Finance and real estate were among the industries that received the highest average ransom demands, with an average demand of nearly $8 million and $5.2 million, respectively. Overall, ransomware and business email compromise (BEC) were the top incident types that the Incident Response team responded to over the past 12 months, accounting for approximately 70% of incident response cases.

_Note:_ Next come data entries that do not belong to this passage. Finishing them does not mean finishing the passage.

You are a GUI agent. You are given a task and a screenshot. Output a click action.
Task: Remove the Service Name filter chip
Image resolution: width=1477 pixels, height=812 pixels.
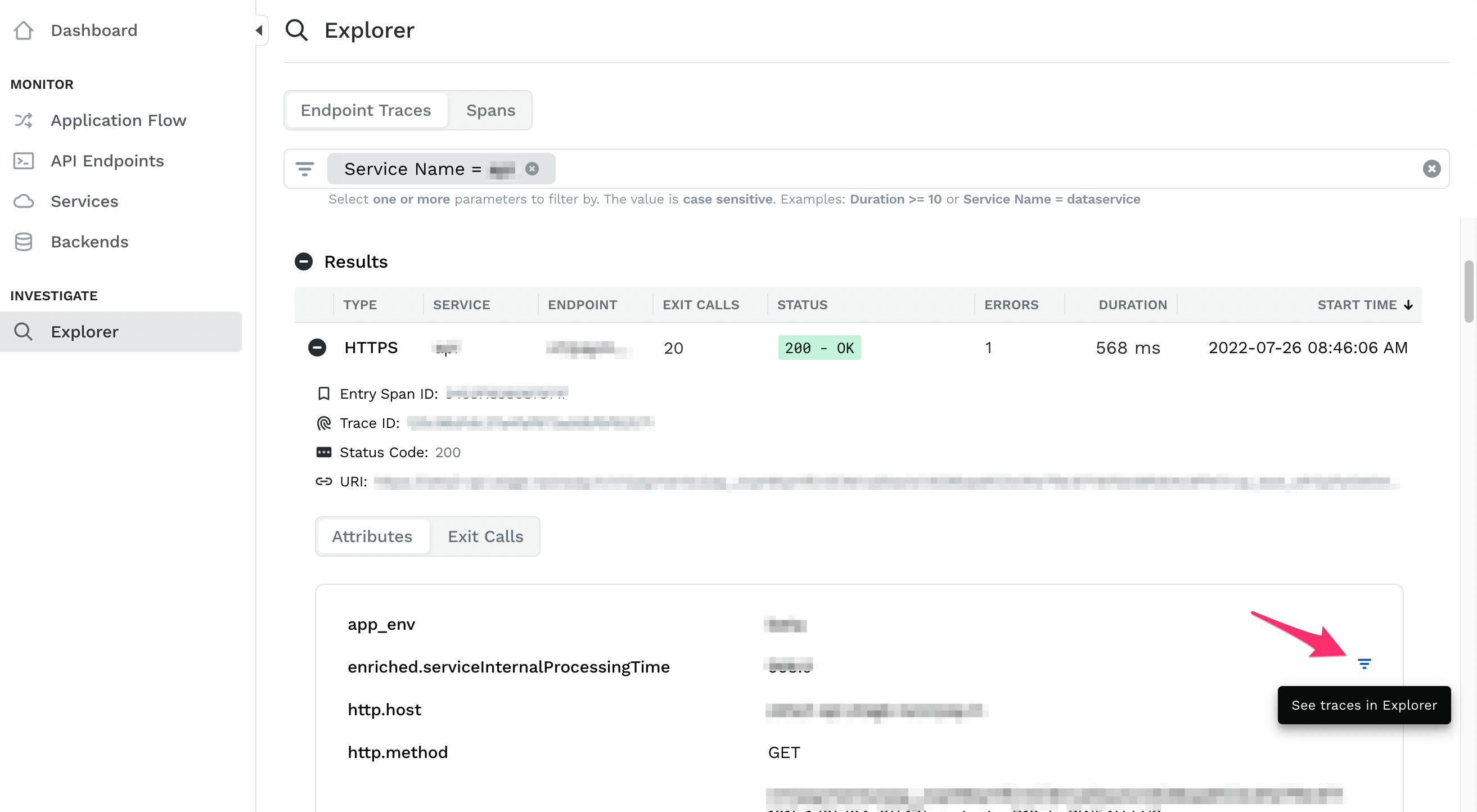coord(532,169)
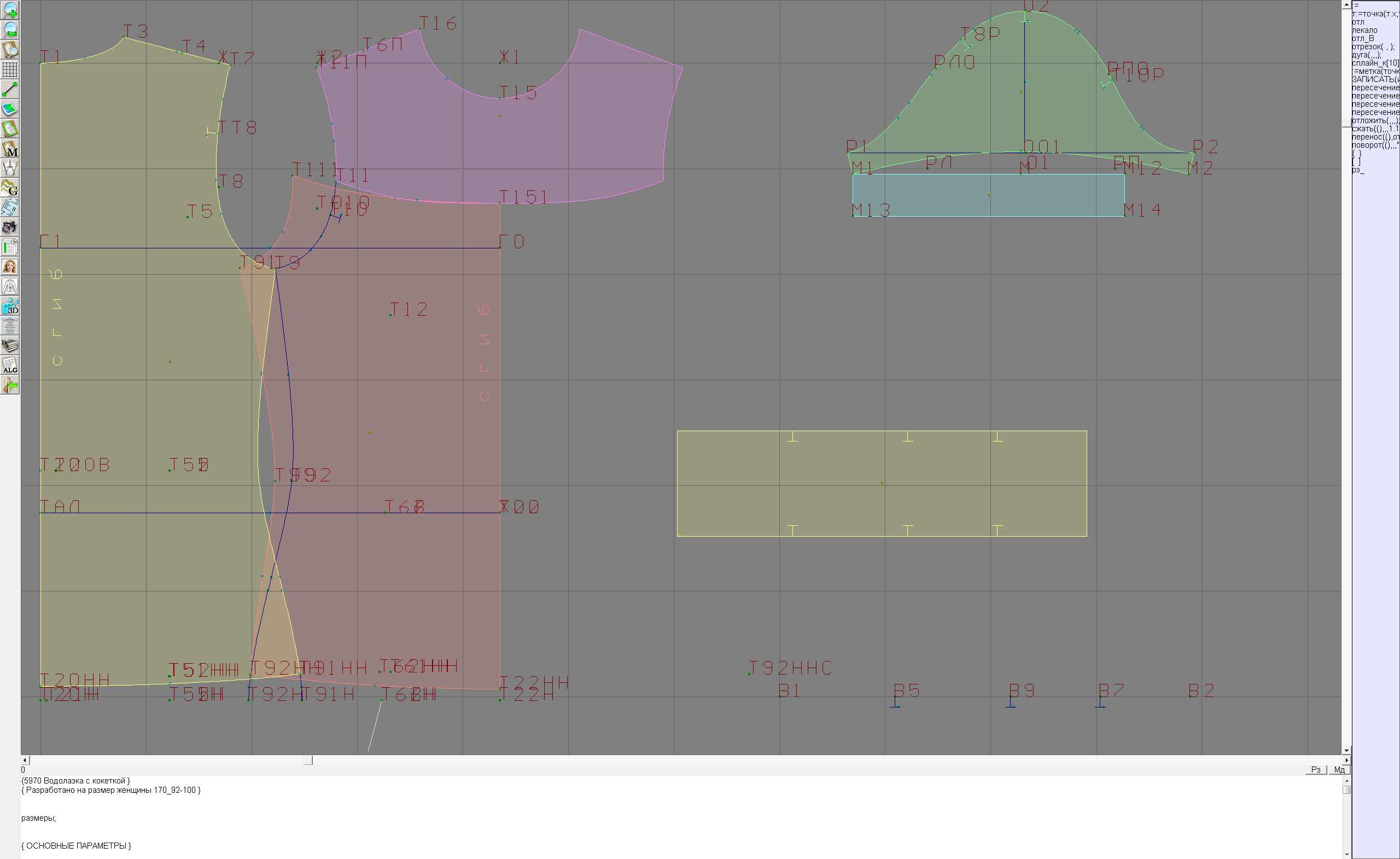Open the woman's face mannequin icon

pyautogui.click(x=10, y=266)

“Right now, cybercrime is an easy business to get into because of its low cost and often high returns. As such, unskilled, novice threat actors can get started with access to tools like hacking-as-a-service becoming more popular and available on the dark web,” said Wendi Whitmore, SVP and head of Unit 42 at Palo Alto Networks. “Ransomware attackers are also becoming more organized with their customer service and satisfaction surveys as they engage with cybercriminals and the victimized organizations:
Unit 42 has identified that the median dwell time — meaning the time threat actors spend in a targeted environment before being detected — observed for ransomware attacks was 28 days. Ransom demands have been as high as $30 million, and actual payouts have been as high as $8 million. Increasingly, affected organizations can also expect threat actors to use double extortion, threatening to publicly release sensitive information if a ransom isn’t paid.
According to the report, in many cases cybercriminals are simply asking their unwitting targets to hand over their credentials — and getting them. Once they have access, the median dwell time for BEC attacks was 38 days, and the average amount stolen was $286,000.
Unit 42 identified the top affected industries in incident response cases as finance, professional and legal services, manufacturing, healthcare, high tech, and wholesale and retail. Organizations within these industries store, transmit and process high volumes of monetizable sensitive information that attracts threat actors.